El gesto justo antes de retirar la broqueta del fuego
Aquí está lo que de verdad cambia el resultado final, ese instante que separa al aficionado del profesional. Justo antes de retirar la broqueta de la parrilla se aplica una última capa de tare, para darle ese extra de brillo y sabor con el que se sirve. No es un pincelado cualquiera: es el toque final, calculado, que se hace cuando la carne ya está prácticamente en su punto y solo necesita ese segundo de fuego para que el azúcar de la salsa burbujee y se oscurezca en pequeños puntos caramelizados.
Ese momento se reconoce por la vista y por el oído, casi tanto como por el reloj. Hay que fijarse en los bordes caramelizados y ligeramente tostados, en que la salsa burbujee y oscurezca en algunas zonas: el yakitori está listo cuando la salsa burbujea con fuerza y forma esos puntos oscuros y caramelizados. Es cuestión de segundos, no de minutos. Dejarlo un poco más y todo se convierte en carbón. Retirarlo antes y la salsa queda cruda, sin ese punto lacado que define al buen yakitori.
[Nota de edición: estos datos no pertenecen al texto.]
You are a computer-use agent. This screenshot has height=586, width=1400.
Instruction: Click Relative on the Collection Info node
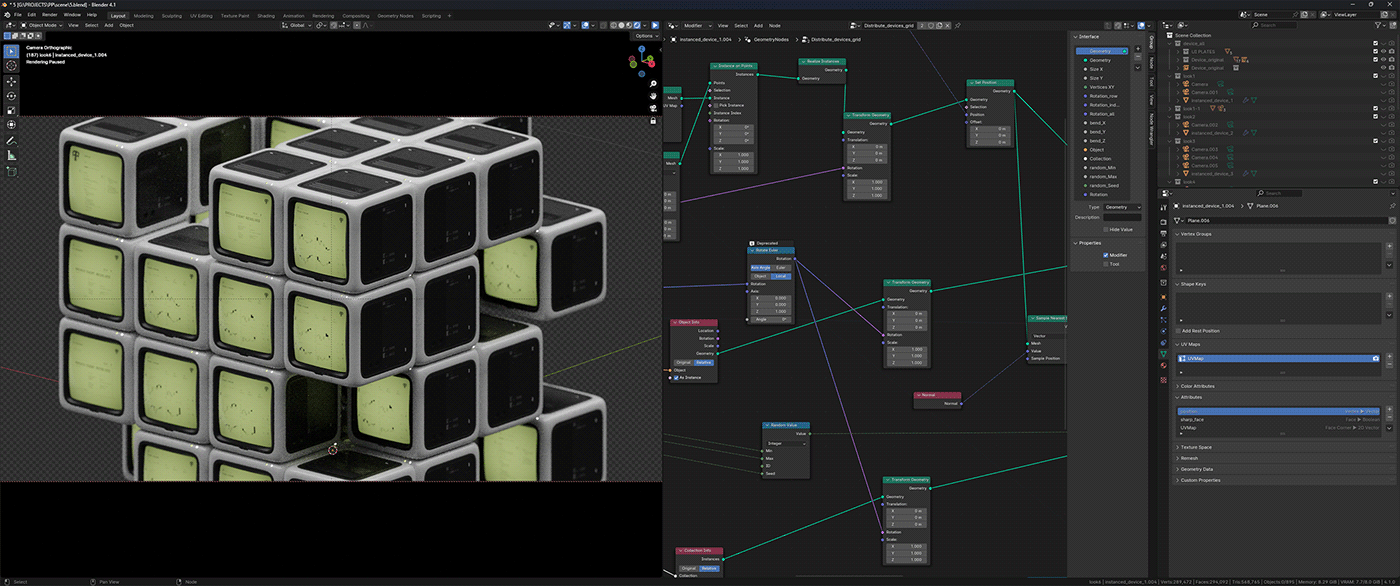click(709, 567)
Lo curioso, y lo que de verdad diferencia esta cocina de una barbacoa occidental estándar, es que no hay receta fija para ese instante final. A diferencia del sushi, que encontró formas de estandarizarse, el yakitori sigue siendo un oficio que depende del cocinero, un arte que vive en las manos, los ojos y el instinto de quien está frente a la parrilla. La sincronización lo es todo, y cada broqueta se sirve en su momento exacto, sin esperas ni tandas acumuladas. Nada de calcular minutos con el móvil: se cocina mirando, oliendo, escuchando cómo chisporrotea la grasa.
Trasladar esto a una parrilla de terraza en pleno agosto no exige comprar carbón binchōtan ni una olla especial. Basta con un cuenco pequeño junto al fuego, paciencia para esperar el primer volteo antes de tocar la salsa, y ese último gesto casi teatral: sumergir, devolver a las brasas, contar hasta treinta y retirar en el instante justo en que la salsa empieza a chisporrotear. ¿Y si el verdadero secreto de la brasa japonesa no estuviera en la receta de la salsa, sino en saber exactamente cuándo dejar de usarla?